| Crates.io | sensevoice-cli |
| lib.rs | sensevoice-cli |
| version | 0.1.9 |
| created_at | 2025-11-04 09:02:09.752747+00 |
| updated_at | 2025-11-11 08:12:49.739943+00 |
| description | cli tool for speech recognition using sensevoice-small, by restsend.com |
| homepage | |
| repository | https://github.com/restsend/sensevoice-cli |
| max_upload_size | |
| id | 1915984 |
| size | 547,914 |
A lightweight command-line front end for the SenseVoice multilingual speech recognition model.
Linux:
apt-get install -y cmake pkg-config
Mac:
brew install cmake
cargo install sensevoice-cli
# or without opus(.ogg) format
cargo install sensevoice-cli --no-default-features
SenseVoice Rust CLI (ORT + Symphonia + HF Hub)
Usage: sensevoice-cli [OPTIONS] [AUDIO]
Arguments:
[AUDIO] Input audio file (wav/mp3/ogg/flac/opus/vorbis)

*Records supplied*
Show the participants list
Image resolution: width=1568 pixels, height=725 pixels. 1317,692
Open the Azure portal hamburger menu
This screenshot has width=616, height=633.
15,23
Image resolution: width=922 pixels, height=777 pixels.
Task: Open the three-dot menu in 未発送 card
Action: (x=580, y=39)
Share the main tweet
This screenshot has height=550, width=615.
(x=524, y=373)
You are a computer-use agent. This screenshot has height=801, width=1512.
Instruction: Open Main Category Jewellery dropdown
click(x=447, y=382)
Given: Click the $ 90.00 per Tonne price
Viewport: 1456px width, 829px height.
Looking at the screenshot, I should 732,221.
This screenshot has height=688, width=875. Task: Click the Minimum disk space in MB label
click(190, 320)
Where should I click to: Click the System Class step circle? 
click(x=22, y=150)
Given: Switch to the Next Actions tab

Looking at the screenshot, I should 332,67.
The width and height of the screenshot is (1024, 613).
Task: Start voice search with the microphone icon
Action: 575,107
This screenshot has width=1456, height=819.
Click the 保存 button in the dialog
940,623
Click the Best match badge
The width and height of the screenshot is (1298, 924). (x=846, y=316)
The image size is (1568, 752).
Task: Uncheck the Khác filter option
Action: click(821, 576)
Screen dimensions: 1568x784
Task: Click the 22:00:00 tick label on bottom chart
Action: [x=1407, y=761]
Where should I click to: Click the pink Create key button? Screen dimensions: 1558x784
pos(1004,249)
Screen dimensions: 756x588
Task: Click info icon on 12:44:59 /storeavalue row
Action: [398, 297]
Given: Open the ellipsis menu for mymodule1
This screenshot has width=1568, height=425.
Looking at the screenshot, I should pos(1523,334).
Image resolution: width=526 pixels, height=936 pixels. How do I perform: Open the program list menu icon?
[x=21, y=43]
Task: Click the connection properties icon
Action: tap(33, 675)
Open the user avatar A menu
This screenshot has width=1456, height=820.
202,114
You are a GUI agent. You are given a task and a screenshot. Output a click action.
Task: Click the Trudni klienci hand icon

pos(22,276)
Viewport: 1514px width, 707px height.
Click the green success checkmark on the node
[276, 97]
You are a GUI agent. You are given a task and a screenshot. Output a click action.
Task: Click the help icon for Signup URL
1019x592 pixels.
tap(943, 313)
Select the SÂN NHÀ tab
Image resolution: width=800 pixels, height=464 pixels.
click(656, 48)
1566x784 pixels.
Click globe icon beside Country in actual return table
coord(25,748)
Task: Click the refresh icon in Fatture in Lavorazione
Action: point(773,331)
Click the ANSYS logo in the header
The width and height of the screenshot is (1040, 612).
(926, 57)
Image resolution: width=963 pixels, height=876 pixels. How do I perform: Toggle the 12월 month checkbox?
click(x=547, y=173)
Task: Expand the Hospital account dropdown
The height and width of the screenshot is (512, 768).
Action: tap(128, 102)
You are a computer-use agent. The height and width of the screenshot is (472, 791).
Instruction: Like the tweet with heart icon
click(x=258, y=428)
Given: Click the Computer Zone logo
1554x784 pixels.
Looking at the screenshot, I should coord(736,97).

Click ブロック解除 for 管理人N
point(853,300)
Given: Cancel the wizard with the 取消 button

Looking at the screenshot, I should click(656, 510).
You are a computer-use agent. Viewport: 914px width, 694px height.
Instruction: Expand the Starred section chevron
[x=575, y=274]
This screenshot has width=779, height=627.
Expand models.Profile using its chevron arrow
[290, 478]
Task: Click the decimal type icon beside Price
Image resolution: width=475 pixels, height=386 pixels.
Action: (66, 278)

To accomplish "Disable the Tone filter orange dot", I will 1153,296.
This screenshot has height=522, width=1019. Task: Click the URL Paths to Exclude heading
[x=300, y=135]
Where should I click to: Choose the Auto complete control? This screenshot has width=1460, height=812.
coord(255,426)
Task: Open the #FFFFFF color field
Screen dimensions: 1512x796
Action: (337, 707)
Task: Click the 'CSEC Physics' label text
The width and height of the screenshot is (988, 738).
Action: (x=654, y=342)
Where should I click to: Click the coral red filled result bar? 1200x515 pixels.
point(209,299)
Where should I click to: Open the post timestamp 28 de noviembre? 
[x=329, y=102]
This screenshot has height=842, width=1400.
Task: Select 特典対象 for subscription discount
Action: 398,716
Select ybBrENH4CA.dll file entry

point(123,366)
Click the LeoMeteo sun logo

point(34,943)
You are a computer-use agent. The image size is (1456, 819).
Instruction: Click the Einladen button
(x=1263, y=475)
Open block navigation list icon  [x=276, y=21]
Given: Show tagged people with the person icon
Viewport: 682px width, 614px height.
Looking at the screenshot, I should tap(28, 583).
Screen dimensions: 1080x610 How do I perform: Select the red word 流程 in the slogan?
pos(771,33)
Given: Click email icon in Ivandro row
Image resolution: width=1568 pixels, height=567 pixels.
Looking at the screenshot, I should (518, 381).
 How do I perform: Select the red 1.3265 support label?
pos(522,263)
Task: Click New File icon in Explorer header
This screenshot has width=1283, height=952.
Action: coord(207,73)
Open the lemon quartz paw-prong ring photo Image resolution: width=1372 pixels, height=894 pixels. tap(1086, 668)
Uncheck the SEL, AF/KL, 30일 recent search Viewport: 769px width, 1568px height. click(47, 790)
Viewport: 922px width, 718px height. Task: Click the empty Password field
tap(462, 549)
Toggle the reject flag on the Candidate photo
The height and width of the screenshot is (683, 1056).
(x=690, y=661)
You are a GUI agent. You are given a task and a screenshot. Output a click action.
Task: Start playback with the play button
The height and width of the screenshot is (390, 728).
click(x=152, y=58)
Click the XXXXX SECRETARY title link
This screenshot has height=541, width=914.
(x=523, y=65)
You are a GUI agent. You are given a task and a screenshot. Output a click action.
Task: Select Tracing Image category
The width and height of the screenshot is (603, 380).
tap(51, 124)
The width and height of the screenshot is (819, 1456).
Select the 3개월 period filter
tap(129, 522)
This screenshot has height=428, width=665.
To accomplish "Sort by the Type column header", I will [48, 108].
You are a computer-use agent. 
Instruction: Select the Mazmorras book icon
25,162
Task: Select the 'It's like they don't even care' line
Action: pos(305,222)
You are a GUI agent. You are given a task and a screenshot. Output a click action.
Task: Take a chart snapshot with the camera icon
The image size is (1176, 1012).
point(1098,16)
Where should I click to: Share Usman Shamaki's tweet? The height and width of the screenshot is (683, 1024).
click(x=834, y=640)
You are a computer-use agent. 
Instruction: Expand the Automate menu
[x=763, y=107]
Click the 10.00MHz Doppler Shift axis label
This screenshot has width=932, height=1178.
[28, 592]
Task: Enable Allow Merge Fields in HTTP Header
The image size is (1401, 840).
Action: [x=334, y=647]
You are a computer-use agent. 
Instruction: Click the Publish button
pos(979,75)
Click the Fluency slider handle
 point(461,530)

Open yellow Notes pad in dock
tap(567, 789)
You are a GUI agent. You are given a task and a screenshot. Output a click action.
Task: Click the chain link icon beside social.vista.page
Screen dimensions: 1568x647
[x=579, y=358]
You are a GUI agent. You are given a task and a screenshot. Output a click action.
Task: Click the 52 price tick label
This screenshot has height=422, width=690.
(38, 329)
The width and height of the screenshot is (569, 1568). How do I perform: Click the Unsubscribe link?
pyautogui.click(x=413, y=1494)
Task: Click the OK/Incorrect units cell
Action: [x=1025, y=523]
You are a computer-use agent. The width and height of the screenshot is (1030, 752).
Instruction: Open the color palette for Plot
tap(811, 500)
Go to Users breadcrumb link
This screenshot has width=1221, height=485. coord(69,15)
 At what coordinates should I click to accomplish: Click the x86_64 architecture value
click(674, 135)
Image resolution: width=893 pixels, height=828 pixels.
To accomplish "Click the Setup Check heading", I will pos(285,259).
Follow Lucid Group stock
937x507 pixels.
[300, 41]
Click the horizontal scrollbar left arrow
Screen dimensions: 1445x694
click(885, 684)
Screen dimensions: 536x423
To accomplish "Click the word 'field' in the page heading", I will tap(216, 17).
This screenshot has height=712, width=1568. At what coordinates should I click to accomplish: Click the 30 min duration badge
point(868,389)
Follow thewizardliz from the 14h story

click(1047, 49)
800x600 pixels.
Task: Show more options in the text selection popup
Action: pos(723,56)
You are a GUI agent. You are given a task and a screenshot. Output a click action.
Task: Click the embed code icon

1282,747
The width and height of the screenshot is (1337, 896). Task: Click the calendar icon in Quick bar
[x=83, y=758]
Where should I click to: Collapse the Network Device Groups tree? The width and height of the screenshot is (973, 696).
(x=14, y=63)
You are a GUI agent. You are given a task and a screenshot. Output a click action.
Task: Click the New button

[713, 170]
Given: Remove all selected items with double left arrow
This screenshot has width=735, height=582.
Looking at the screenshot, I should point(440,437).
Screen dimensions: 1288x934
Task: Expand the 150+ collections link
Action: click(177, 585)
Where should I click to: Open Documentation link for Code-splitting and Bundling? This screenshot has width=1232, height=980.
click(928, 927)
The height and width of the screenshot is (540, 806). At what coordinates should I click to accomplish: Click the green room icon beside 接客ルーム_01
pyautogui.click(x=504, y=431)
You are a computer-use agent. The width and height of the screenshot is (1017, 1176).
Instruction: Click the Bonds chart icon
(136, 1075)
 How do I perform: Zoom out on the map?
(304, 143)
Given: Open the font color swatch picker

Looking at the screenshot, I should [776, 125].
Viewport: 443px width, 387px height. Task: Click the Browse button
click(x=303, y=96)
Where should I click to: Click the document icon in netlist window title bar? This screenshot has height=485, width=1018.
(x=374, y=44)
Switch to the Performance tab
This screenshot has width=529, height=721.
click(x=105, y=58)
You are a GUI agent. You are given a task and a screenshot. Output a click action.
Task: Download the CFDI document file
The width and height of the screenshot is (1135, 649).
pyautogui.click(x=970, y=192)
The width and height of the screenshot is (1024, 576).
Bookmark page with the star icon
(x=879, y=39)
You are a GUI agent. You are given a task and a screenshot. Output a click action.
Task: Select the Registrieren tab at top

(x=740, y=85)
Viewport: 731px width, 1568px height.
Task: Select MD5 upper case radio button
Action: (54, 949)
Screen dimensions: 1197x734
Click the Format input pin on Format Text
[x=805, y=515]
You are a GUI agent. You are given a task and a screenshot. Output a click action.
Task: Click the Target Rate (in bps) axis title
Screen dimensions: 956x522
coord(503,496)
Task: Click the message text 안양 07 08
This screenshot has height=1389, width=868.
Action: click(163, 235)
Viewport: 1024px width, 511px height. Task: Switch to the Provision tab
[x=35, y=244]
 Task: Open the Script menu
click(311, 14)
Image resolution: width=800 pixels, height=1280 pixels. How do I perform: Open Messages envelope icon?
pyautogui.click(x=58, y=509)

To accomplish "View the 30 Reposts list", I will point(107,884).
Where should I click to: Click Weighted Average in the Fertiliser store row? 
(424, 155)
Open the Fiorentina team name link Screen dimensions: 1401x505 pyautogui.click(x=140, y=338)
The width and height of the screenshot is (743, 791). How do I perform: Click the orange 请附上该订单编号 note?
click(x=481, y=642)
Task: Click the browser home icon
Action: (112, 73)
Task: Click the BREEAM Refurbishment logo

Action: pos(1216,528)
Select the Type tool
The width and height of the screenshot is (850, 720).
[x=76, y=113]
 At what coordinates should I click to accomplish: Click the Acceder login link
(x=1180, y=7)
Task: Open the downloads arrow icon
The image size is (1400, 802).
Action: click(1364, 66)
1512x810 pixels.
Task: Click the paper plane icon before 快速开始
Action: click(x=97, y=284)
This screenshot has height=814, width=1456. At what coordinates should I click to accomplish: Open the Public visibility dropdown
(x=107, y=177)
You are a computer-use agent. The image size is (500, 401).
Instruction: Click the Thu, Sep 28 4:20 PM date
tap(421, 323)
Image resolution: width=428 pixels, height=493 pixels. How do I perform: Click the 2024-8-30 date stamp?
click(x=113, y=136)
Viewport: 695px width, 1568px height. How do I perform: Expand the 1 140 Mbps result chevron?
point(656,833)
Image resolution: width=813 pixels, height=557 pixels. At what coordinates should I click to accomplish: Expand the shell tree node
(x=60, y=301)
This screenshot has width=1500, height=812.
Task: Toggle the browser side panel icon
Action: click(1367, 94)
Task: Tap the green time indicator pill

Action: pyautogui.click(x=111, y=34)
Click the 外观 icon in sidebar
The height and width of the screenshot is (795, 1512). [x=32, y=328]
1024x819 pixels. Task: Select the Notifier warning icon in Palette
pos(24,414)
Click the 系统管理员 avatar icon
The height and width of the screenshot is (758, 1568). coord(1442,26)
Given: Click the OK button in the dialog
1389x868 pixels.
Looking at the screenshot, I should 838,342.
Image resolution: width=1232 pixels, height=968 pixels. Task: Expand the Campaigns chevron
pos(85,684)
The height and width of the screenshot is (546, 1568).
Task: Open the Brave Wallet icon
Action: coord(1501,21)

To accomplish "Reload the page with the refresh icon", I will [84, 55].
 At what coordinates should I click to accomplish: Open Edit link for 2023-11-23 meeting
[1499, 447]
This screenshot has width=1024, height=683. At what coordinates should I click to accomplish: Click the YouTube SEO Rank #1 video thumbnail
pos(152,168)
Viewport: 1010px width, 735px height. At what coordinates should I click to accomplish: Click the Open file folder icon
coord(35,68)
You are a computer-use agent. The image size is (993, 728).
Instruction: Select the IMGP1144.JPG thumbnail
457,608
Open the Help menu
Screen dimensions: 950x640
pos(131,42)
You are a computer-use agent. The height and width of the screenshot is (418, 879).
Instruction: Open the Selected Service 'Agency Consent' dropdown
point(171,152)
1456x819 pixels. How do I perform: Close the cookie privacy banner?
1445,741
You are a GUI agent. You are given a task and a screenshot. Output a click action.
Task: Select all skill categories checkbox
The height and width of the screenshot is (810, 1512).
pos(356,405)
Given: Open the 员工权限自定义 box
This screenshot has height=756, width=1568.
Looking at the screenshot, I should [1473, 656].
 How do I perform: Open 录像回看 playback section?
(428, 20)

*What the exercise asks*
Please extend the sensevoice-cli crate page, picking up after its final line about the [AUDIO] argument.

*Reply to the exercise*
Options:
--models-path <MODELS_PATH> Download/cache directory for models and resources [default: ~/.sensevoice-models]
-t, --threads <NUM_THREADS> Intra-op threads for ONNX Runtime [default: 1]
-l, --language <LANGUAGE> Language code: auto, zh, en, yue, ja, ko, nospeech [default: auto]
--use-itn Use ITN post-processing
--vad-int8 Use int8 Silero VAD model
--no-vad Disable Silero VAD segmentation
--vad-threshold <VAD_THRESHOLD> VAD probability threshold (0.0-1.0) [default: 0.5]
--vad-min-speech-ms <VAD_MIN_SPEECH_MS>
Minimum speech duration in milliseconds [default: 400]
--vad-min-silence-ms <VAD_MIN_SILENCE_MS>
Minimum silence duration in milliseconds [default: 200]
--vad-speech-pad-ms <VAD_SPEECH_PAD_MS>
Additional padding in milliseconds around segments [default: 120]
--vad-merge-gap-ms <VAD_MERGE_GAP_MS>
Merge adjacent segments separated by <= gap milliseconds [default: 1200]
--hf-endpoint <HF_ENDPOINT> Optional HF endpoint/mirror (overrides env HF_ENDPOINT/HF_MIRROR)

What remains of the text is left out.